Now we need to understand and address the report’s implications, in language(s) everyone understands. You may recall from this earlier fp2p blog on humour that cartoons have been helping nurture humanitarian learning and dialogue through serious fun. Well, with my Red Cross Red Crescent Climate Centre colleagues Erin Coughlan de Perez and Maarten van Aalst, who were also IPCC lead authors, we have crafted these eight humanitarian insights derived from the report. This blog offers a distilled version of those insights, enhanced through a selection of cartoons, along with images from a just-released 5-minute video on the science of climate impacts, presented by cardboard theatre (with thanks to Hamishibai and Daniel Stephens).
1. Climate change is changing humanitarian crises
Now science can say it: “Climate change is contributing to humanitarian crises”. There’s a climate change ‘fingerprint’ in the pattern of threats, such as extreme conditions that are triggering migration, hunger, and avoidable deaths. The IPCC says, with high confidence: “Climate and weather extremes are increasingly driving displacement in all regions”.

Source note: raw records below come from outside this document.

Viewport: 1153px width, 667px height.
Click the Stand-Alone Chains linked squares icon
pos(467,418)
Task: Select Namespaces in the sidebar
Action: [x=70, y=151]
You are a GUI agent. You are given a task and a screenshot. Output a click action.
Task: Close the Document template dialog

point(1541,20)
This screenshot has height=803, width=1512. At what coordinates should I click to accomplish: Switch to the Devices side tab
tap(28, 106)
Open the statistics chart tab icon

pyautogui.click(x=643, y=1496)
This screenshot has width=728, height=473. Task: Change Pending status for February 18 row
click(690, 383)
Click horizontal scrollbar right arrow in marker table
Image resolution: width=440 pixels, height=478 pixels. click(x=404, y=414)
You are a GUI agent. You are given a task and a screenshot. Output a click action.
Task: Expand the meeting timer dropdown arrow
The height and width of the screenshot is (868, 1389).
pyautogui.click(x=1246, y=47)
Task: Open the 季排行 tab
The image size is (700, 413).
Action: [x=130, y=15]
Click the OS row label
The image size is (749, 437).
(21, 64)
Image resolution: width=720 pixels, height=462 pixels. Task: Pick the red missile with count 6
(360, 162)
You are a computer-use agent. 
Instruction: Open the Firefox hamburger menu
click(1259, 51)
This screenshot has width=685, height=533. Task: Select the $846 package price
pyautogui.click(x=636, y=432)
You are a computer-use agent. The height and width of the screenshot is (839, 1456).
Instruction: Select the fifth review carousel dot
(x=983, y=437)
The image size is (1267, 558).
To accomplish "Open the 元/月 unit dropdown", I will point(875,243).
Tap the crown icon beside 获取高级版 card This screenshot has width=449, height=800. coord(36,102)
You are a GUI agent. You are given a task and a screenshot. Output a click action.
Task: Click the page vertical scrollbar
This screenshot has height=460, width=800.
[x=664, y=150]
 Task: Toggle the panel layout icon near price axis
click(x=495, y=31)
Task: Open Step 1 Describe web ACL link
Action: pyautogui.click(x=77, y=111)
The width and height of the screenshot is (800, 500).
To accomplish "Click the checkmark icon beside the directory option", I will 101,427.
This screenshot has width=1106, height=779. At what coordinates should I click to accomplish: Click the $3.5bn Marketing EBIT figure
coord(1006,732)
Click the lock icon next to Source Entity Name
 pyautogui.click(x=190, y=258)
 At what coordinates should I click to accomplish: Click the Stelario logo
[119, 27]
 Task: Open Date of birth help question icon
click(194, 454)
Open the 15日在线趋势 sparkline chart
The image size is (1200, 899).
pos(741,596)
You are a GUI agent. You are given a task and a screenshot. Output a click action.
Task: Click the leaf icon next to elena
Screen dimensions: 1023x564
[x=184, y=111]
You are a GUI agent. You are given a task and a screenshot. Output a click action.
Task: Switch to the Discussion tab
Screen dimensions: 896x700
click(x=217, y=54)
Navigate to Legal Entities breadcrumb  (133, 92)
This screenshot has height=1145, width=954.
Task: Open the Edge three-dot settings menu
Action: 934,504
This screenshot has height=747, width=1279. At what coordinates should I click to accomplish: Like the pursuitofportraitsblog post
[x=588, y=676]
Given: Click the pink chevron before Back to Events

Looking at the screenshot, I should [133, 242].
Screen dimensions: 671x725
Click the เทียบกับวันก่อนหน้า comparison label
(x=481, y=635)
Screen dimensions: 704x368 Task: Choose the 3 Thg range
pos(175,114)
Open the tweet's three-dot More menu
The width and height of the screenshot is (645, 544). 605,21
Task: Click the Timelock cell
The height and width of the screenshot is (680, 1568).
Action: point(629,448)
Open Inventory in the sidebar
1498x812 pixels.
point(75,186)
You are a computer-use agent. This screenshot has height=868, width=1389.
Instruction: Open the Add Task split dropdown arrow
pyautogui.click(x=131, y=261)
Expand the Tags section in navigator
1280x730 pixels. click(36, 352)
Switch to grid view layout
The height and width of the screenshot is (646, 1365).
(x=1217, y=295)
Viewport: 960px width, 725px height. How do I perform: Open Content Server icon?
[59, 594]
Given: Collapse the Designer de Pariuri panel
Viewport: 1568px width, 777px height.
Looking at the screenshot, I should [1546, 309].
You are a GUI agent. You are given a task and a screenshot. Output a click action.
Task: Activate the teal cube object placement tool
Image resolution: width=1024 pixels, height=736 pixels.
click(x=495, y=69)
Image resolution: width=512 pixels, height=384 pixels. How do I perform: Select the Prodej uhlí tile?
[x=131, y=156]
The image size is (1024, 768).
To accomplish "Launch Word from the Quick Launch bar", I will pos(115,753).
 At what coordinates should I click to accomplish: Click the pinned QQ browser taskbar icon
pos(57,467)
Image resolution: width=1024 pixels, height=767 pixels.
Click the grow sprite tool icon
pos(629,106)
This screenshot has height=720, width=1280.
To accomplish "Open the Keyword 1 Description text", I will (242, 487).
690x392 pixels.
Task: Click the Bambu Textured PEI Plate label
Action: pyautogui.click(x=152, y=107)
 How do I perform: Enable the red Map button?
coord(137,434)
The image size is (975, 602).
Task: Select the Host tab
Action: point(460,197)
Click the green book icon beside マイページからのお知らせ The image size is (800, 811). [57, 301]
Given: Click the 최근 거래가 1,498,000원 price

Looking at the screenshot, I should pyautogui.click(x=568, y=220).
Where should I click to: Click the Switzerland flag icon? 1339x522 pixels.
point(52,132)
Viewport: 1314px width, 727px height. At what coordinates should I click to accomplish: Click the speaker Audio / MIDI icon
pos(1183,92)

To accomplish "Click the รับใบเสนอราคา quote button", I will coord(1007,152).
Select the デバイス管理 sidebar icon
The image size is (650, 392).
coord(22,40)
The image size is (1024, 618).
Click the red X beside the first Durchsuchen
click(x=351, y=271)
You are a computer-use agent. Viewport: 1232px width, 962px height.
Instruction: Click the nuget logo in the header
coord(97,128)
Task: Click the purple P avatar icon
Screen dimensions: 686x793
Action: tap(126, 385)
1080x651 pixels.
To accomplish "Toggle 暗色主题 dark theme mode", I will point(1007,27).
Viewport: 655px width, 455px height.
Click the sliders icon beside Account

2. Climate change has already disrupted the lives of billions
The science of climate impacts used to be about the future. Now it’s also about the “here and now”, everywhere. In addition to addressing the causes of climate change, it is absolutely imperative to anticipate and prepare for its steadily rising consequences.
Credit: Hamishibai
In every region of the world, climate change has affected peoples’ health. Extreme weather events have caused deaths, trauma, water scarcity, and hunger. The IPCC also says: “Roughly half of the world’s population currently experience severe water scarcity for at least some part of the year due to climatic and non-climatic drivers.”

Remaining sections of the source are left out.